Found Poetry, transcribed during a 2019 visit to London

I was cleaning out my office when I found it. A purse-sized spiral notebook full of doodles from my past. Phone numbers, hurried math. Ideas I didn’t want to lose. And two poems. Or maybe one. It depends on how you read it.

This notebook dated from our last international trip, in 2019. That’s pre-COVID. In 1989, I lived in London and taught in Syracuse University’s London Program. Phil and I revisited some beloved places from my past. I’m embarrassed to admit I don’t remember what we saw on the West End. But we went to the theatre. I was obviously struck by the banter. I did some eavesdropping, writing down turns of phrase that sounded like poetry to me. Here they are, in my own sloppy script.

if GYPSY = TRAVELER

Travelers. We are all travelers, every now or then, all

gypsies speaking a strange tongue.

to someone.

Moving at separate speeds, some standing still, but always anticipating

the next expedition. To the store, to the pool.

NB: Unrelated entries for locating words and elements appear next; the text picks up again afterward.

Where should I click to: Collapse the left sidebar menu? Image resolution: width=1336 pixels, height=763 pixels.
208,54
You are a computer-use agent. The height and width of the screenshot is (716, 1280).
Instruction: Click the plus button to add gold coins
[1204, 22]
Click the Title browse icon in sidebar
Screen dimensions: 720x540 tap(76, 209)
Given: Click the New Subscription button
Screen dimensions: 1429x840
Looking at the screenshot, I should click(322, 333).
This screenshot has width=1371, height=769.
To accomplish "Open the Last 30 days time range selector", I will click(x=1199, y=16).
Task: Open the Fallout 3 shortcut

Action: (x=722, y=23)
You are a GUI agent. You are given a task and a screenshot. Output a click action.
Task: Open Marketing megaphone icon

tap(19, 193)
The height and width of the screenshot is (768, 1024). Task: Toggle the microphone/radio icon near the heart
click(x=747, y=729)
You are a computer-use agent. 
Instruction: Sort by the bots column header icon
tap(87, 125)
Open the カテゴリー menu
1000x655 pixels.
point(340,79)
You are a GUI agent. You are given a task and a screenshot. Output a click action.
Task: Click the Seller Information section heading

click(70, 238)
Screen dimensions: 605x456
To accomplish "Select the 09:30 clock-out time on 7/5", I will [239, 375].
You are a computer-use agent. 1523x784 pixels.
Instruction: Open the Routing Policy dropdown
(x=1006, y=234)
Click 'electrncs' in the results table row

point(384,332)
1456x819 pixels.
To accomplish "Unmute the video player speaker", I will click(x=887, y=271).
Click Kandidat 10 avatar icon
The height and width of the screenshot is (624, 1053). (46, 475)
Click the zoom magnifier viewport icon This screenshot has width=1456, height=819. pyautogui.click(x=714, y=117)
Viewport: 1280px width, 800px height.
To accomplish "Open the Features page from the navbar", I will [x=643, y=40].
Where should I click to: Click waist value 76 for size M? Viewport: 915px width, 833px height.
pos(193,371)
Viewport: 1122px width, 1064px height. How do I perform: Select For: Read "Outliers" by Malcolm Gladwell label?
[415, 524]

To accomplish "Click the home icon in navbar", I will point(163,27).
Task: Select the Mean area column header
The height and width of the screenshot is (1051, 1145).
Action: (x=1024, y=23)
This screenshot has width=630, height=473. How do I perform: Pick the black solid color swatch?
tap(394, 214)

To Disney Land? Maybe the shopping mall.

To Cleveland. Maybe London.

Maybe Rome.

Oh, how we love to travel! Whether we be

shopping or sightseeing,

touring Savannah, backpacking in the Adirondacks, or trotting around the globe.

if TRAVELER = PILGRIM

No holy destination’s needed for the open road to be a pilgrimage.

Behind a steering wheel, on a boat, on a skateboard, on a bike

We commune with our souls as we hurtle forward

into the void.

Travel’s a place where time zones collide. Inescapably present,

travel anticipates future.

It’s where tenses collide.

if MIGRANT = TRAVELER

We are all travelers.

We are all gypsies.

We are all migrants.

“We are all migrants through time.” (Mohsin Hamid, Exit West.)